Dataset Block Start

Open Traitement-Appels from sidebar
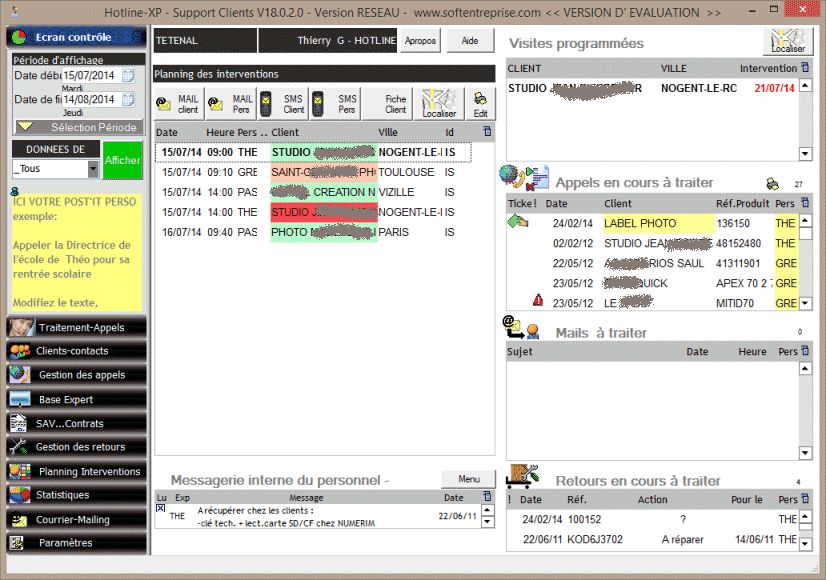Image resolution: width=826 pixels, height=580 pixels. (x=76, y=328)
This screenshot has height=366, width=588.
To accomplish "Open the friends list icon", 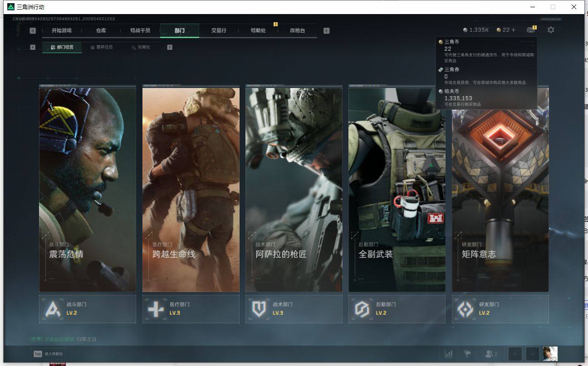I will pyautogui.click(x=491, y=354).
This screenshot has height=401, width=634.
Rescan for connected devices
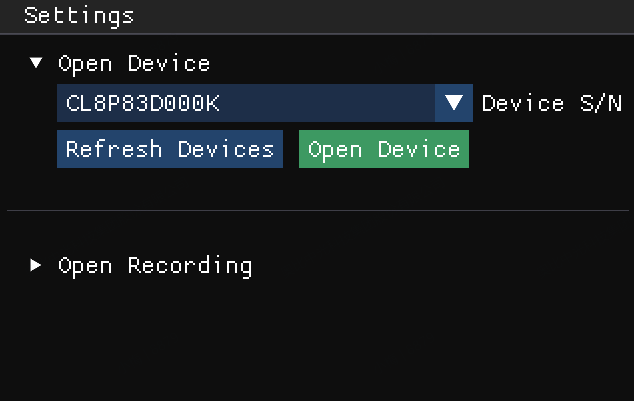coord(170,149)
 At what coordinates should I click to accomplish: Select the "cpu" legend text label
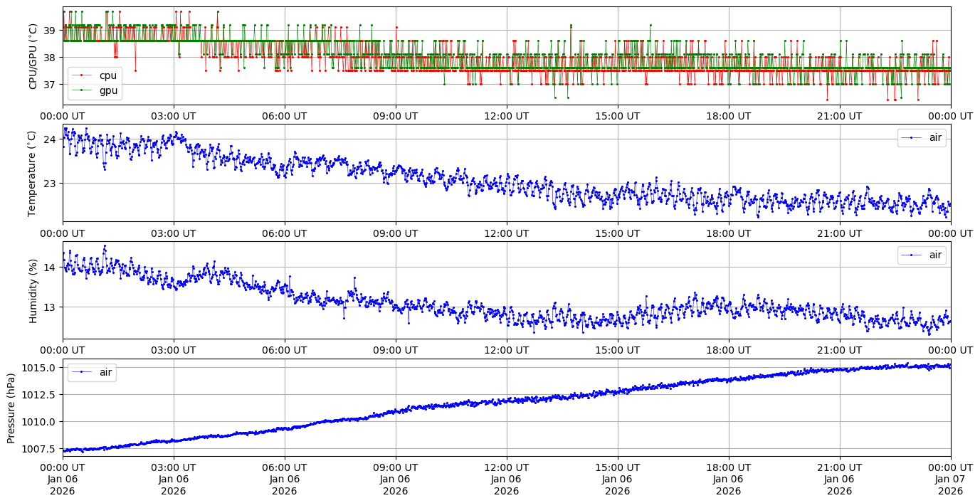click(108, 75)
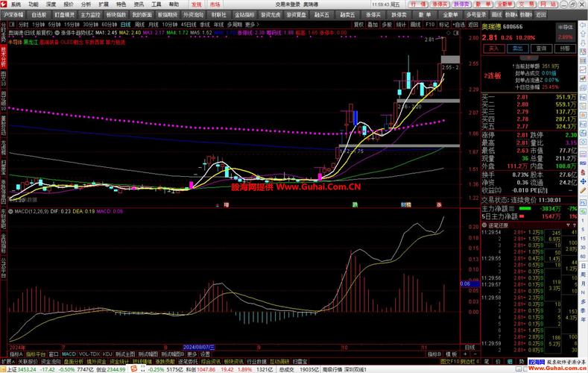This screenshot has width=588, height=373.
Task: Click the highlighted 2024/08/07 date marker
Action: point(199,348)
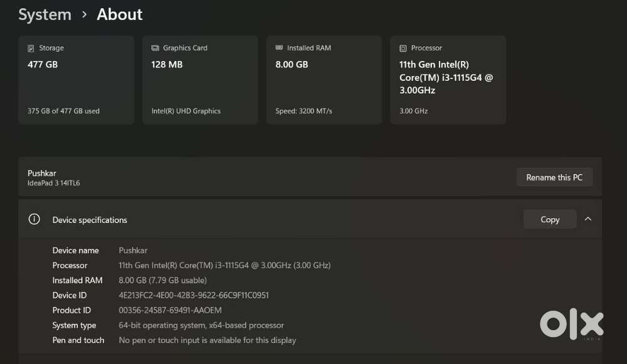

Dataset Block End
Dataset Block Start

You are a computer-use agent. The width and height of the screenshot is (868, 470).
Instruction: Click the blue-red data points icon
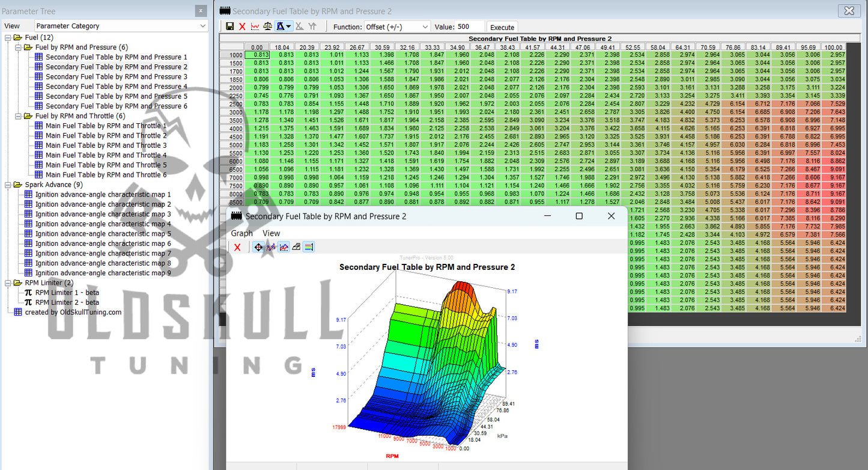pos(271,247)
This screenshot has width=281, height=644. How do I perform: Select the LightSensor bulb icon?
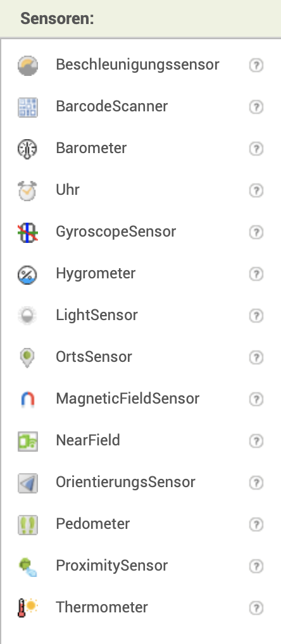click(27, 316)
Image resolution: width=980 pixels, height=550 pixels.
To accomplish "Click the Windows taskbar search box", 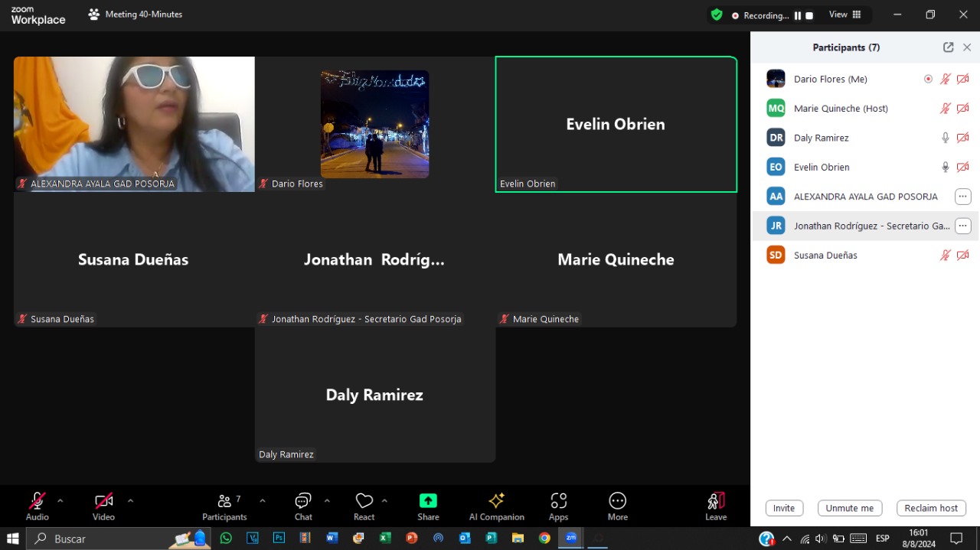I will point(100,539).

Dataset Block End
Dataset Block Start

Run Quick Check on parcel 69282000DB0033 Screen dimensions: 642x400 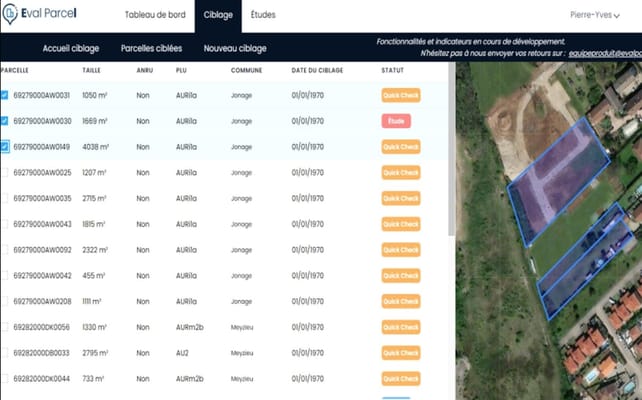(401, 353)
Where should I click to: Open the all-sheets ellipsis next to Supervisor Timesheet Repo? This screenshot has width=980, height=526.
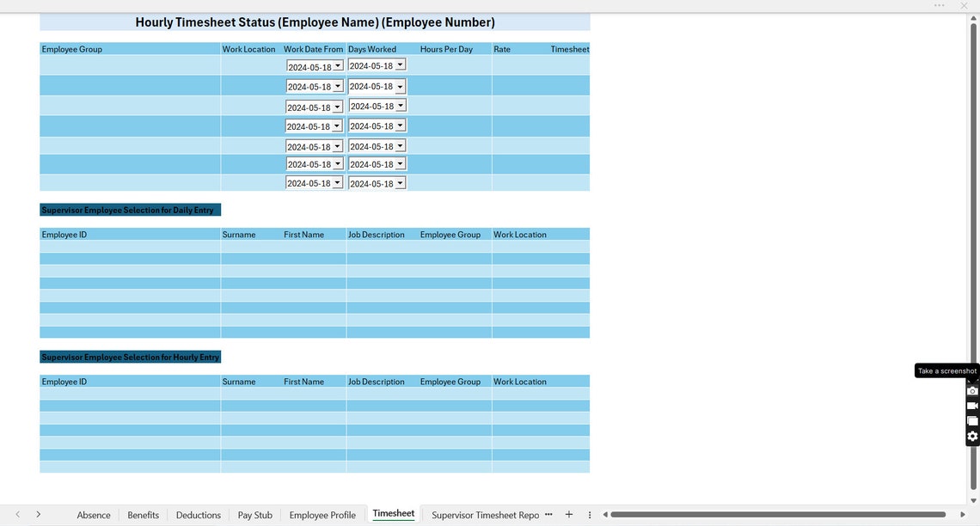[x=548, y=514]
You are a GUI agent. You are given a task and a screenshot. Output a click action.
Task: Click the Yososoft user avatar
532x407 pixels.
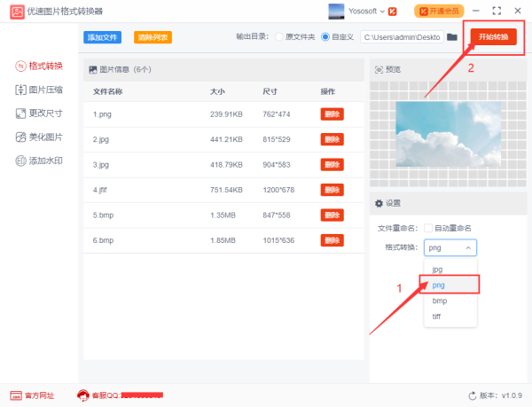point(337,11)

Dataset Block End

**What is being asked:**
Select every line above that contains the word "agent", and copy it.

**Solution for this problem:**
You are a computer-use agent. The width and height of the screenshot is (868, 470).
You are a GUI agent. You are given a task and a screenshot. Output a click action.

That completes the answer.